Repository files navigation

Vectorize MCP Worker (Python)

Production-Grade Hybrid RAG with Multimodal Support on Cloudflare Edge in Python.

Table of Contents

Features

  • Hybrid Search (Vector + BM25) with Reciprocal Rank Fusion
  • Multimodal Image Processing (Llama 4 Scout)
  • Cross-Encoder Reranking (bge-reranker-base)
  • Recursive Chunking with 15% overlap
  • One-time License System
  • Interactive Dashboard at /dashboard
  • MCP tool integration (via vectorize-mcp-tool package)

Setup

Prerequisites

  • A Cloudflare account with Workers, Vectorize, D1, and Workers AI enabled
  • uv (Python package manager)
  • wrangler (Cloudflare CLI) -- needed to create cloud resources

Install uv

macOS:

brew install uv

Linux:

curl -LsSf https://astral.sh/uv/install.sh | sh

Install Wrangler (Cloudflare CLI)

Wrangler is needed to create and manage Cloudflare resources (D1 databases, Vectorize indexes, secrets).
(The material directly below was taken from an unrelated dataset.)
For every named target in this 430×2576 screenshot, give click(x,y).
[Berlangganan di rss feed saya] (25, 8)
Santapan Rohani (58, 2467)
Install it globally via npm:

macOS:

brew install node          # if you don't have Node.js
npm install -g wrangler

Linux (Debian/Ubuntu):

curl -fsSL https://deb.nodesource.com/setup_lts.x | sudo -E bash -
sudo apt-get install -y nodejs
npm install -g wrangler

Linux (any distro, via nvm):

curl -o- https://raw.githubusercontent.com/nvm-sh/nvm/v0.40.1/install.sh | bash
source ~/.bashrc   # or restart your shell
nvm install --lts
npm install -g wrangler

Then authenticate with your Cloudflare account:

wrangler login

This opens a browser window to authorize the CLI against your account.

Install Python Dependencies

uv init
uv tool install workers-py

Create Cloudflare Resources

The project requires three Cloudflare services: Vectorize (vector database), D1 (SQL database), and Workers AI (inference). Workers AI is enabled automatically; the other two need to be created. A fourth service, multimodal-pro-worker, is optional and enables image features.

1. Create the Vectorize Index

This creates the vector store used for semantic search with 384-dimension BGE embeddings:

wrangler vectorize create mcp-knowledge-base --dimensions=384 --metric=cosine

2. Create the D1 Database

D1 stores document metadata, BM25 keyword indexes, and license records:

wrangler d1 create mcp-knowledge-db

This outputs a database ID. Copy it and update wrangler.toml:

[[d1_databases]]
binding = "DB"
database_name = "mcp-knowledge-db"
database_id = "paste-your-database-id-here"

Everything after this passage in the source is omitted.